第5話 バイカル湖

九月二十四日(火)

 バイカル湖湖畔の町、リストヴャンカを目指す。市場の近くで乗車した十時三十分発のミニバスは冷や汗をかくほど運転が荒かった。恐怖のあまり、車酔いする間もなかったくらいだ。

 湖畔のホテルに荷物を置き、散歩がてら、湖畔を数キロ散策しつつ博物館へ行った。生まれ育ちも大学も仕事も、水と縁のある自分だが、これまでの私にとって巨大な水塊はすべからく海でありその水は塩辛いものだった。硫化ジメチル臭磯のにおいがして、海藻が生えていて、波打ち際はしばしば泡立つ。私のそのアイデンティティは、いま、圧倒的な迫力で覆されようとしている。はるか一面、清らかな水と書いて清水せいすい、つまり淡水。磯臭さのまるでない、低粘度の澄んだ水が、ぴちゃんぴちゃんと軽やかに寄せるのどかな岸辺。桟橋が突き出し、はるか沖を船が走り、水平線がくっきりと見えるこの巨大な水たまりが、すべて淡水。実感できなかった私が岸辺で最初にやったのは、水をなめてみることだった。しょっぱくない。頼りない味わいとその巨大なスケールとのミスマッチ。

 結局、見ても、嗅いでも、舐めても、どうやっても納得がいかなかった。

 小一時間歩いて着いた博物館には水族館もあった。彼女はバイカルアザラシが見たいのだと言う。なにそれ? バイカルアザラシとは、世界で唯一、淡水域にのみ生息するアザラシらしい。はち切れそうな紡錘形の体に巨大な瞳が特徴だ。それが目の前を誘うように泳ぐ。私たち二人以外に見物客はいない。贅沢なひとときだった。

 私はオームリが見たかった。バイカル湖というのは世界でも古い湖の一つで、そこには独自の生態系がある。
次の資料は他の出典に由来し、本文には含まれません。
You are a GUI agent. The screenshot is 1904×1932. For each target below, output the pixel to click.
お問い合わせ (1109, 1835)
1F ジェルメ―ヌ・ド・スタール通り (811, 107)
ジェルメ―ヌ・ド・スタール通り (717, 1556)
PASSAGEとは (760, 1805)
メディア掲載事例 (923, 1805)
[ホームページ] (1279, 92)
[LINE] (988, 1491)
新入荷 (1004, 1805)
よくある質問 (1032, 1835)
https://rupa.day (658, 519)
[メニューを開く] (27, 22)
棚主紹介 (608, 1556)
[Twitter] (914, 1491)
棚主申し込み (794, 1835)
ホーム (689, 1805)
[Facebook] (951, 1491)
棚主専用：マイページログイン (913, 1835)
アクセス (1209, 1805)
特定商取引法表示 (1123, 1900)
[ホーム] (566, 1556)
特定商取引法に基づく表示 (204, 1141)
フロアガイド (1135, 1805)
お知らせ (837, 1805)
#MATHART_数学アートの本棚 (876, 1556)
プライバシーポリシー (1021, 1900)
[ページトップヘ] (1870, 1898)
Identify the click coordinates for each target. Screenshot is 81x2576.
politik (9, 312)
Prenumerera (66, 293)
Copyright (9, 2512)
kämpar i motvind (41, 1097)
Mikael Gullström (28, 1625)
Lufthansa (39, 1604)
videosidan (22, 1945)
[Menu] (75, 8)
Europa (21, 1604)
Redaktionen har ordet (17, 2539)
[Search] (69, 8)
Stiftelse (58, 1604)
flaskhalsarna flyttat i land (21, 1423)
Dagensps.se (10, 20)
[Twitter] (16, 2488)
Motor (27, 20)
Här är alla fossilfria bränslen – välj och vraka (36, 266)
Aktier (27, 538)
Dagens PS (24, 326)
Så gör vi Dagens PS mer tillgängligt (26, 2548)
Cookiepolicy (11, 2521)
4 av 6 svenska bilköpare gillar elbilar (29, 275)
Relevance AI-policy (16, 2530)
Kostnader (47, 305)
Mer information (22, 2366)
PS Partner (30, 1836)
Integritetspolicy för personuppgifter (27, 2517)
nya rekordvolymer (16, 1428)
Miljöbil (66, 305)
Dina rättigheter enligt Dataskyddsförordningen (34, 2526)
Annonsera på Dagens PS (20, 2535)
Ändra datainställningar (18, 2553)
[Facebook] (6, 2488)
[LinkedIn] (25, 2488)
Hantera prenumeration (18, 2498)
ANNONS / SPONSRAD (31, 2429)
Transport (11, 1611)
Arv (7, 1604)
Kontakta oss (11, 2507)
バイカル湖にのみ生息する生物、すなわち固有種がきわめて多いのだ。オームリもその一種である。魚らしい形の魚で、この燻製が絶品らしい。でも燻製の前に、まずは、なまを堪能したい。深く、澄んだバイカル湖を模しているのだろうか、青く塗られた水槽には仄かな明かりだけが灯っている。ときおり銀のうろこをきらりと光らせながらオームリは泳ぐ。その姿は美しくてちょっと寂しかった。

 その日の夕食は湖畔のレストランに行った。オームリが食べたい私のリクエストである。案内されたレストランの二階にはまだほとんど客はおらず、窓から差し込む夕日が空のテーブルに並べられたカットグラスをきらめかせていた。念願の冷燻製オームリ(380ルーブル)はレモンとハーブバターが添えられたマリネ風で、ビールによく合った。ここのビール(150ルーブル)は500 mLだった。   

 夕食のあと、酔い覚ましに、しばらく暮れなずむ湖畔に坐っていた。暗くなるにつれ星が輝きを増し、波の打ち寄せる音がひときわ高くなり、隣では憧れのZさんが気だるげに――ひとりでワインを一本空けたので――湖を見つめている。天国の前借りだ、そう思った。


九月二十五日(水)

 昨日散策したのと反対方向に向かって歩いてみる。すると、オームリの燻製屋がいくらでもあるではないか。燻製屋といっても、民家の庭先に燻製を並べている感じだ。お土産に一枚買った。